A Simple, Elegant, Sustainable and Cost-Effective Solution to the UK Government’s Digital Inclusion Strategy

Credit: Simplicity Computers

Credit: Simplicity Computers

I had a really great chat this week with Nigel Houghton, CEO of Simplicity Computers, who shared with me some of the company’s latest product developments. As a champion of Simplicity Computers, I have previously written about the sustainability dimension of their products (see for example A Simple Way to Recycle Your Old Computer), but in this article I would like to focus on their core target audience, people who are not currently able to access the internet.

Before we explore the solution, it is worth looking at data from the UK:

  • In 2013, 36 million adults (73%) in Great Britain accessed the Internet every day, 20 million more than in 2006, when directly comparable records began.
  • Access to the Internet using a mobile phone more than doubled between 2010 and 2013, from 24% to 53%.
  • In 2013, 72% of all adults bought goods or services online, up from 53% in 2008.
  • In Great Britain, 21 million households (83%) had Internet access in 2013.
  • Broadband Internet connections using fibre optic or cable were used by 42% of households, up from 30% in 2012.

Source: Office for National Statistics, Internet Access – Households and Individuals, 2013

If we look at usage by age groups, a sizable increase in daily computer use, by age, in the past seven years has been for adults aged 65 and over. In 2006, just 9% reported that they used a computer every day, this compares to 37% in 2013.

Daily computer use by age group, 2006 and 2013

A recently published Government Digital Inclusion Strategy policy paper reports that:

    • 21% of Britain’s population lack the basic digital skills and capabilities required to realise the benefits of the internet.

Extracted entries
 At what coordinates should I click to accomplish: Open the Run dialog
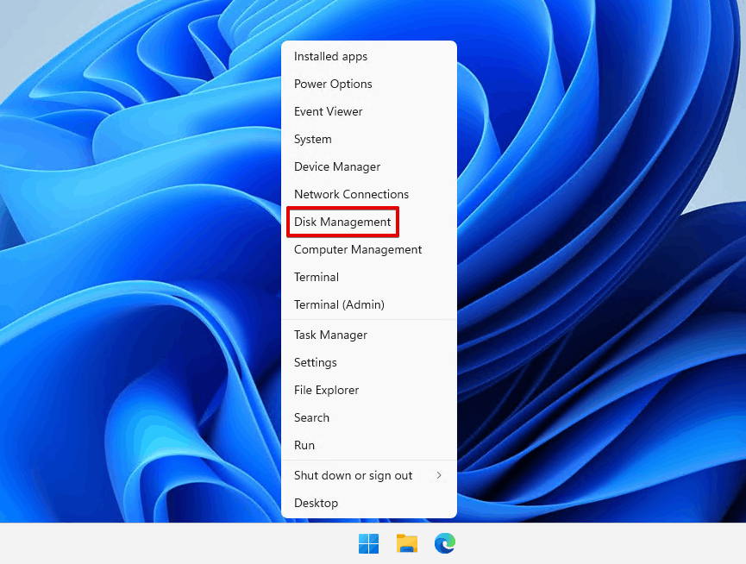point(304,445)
* * *
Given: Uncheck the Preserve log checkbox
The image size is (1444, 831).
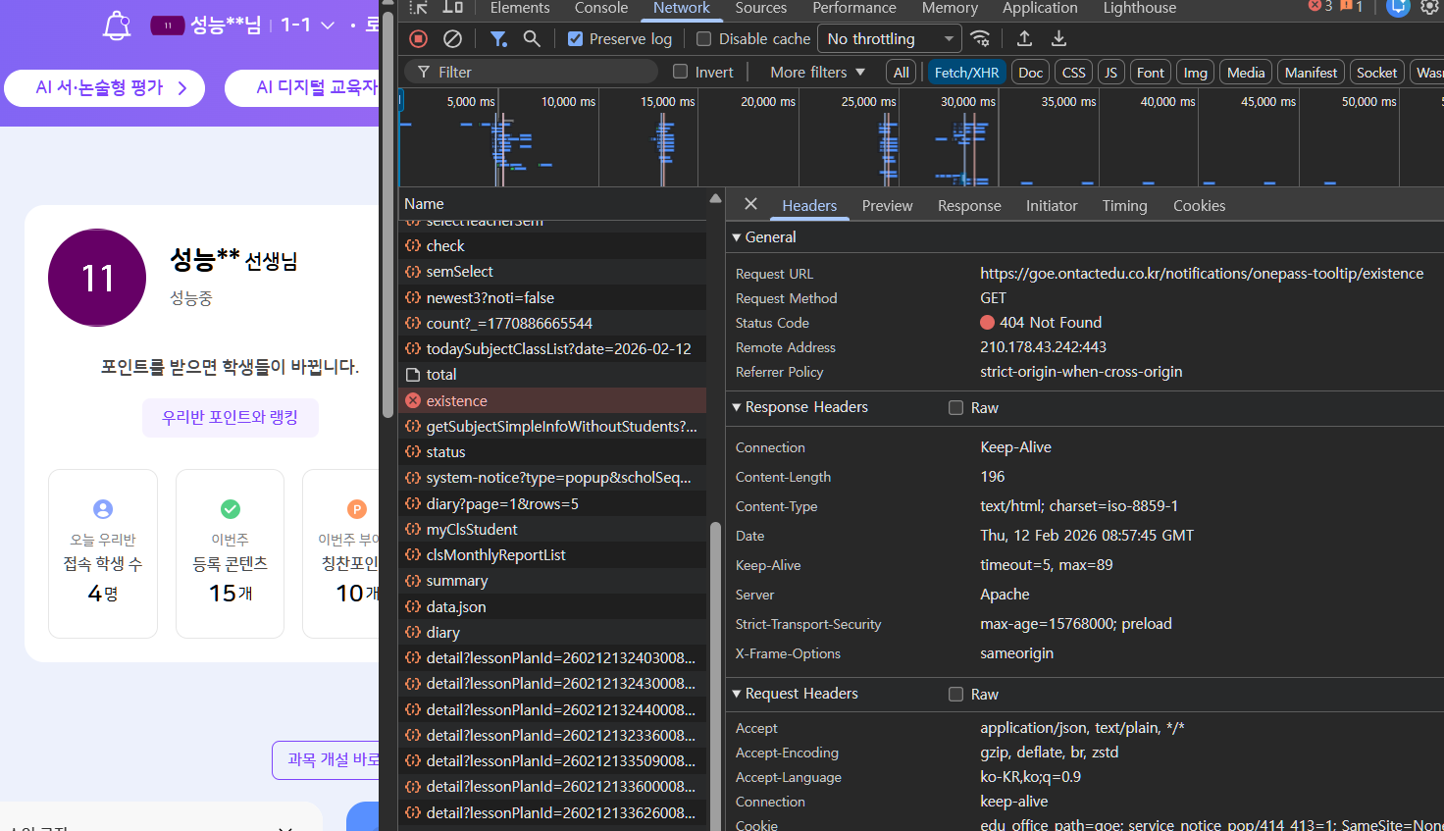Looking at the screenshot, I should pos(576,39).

Tasks and exercises
1. Repeat verbatim the stretch of the listing from the line that contains "Given: Uncheck the Preserve log checkbox" through the line that contains "Looking at the". Leave the picture out of your answer.
2. Pick up the text on the UK Government's Digital Inclusion Strategy and continue it from the point where it stops.

Solved tasks
1.
Given: Uncheck the Preserve log checkbox
The image size is (1444, 831).
Looking at the screenshot, I should pos(576,39).

2.
    • 10% of the adult population may never be able to gain basic digital capabilities, because of disabilities or basic literacy skills.
    • Over 53% of people who lack basic digital skills are aged over 65, and 69% are over 55

In terms of actual numbers therefore, issues like disability and old age mean that 6.4m adults (13%) have never gone online. Disability remains the single biggest problem area and the ONS states that 3.5 million disabled adults have never used the Internet. Income also remains a factor. 5% (253,000) of those earning less than £200 per week still had not used the Internet (down from 286,000 at the end of 2013).

I have direct experience in these issues. One really interesting piece of user experience design work I did at BT was to work with older customers, and how they coped with mobile telephony. Mobile phones are a huge issue in many ways, such as small keys, small text, and it can be difficult for people with reduced mobility and dexterity in their hands. There are major issues which current user interface accessibility requirements only partially resolve.

(Source: Internet Access Quarterly Update, Q1 2014)

Four main challenges that people face to going online were identified:

  1. access – the ability to actually go online and connect to the internet
  2. skills – to be able to use the internet
  3. motivation – knowing the reasons why using the internet is a good thing
  4. trust – a fear of crime, or not knowing where to start to go online

In recognition of the size of the issue, the UK Government has committed to the following charter:

  1. Use a common definition of basic online skills and capabilities
  2. Support the cross-sector national partnership programme across the country (building on Go ON UK’s partnership programme)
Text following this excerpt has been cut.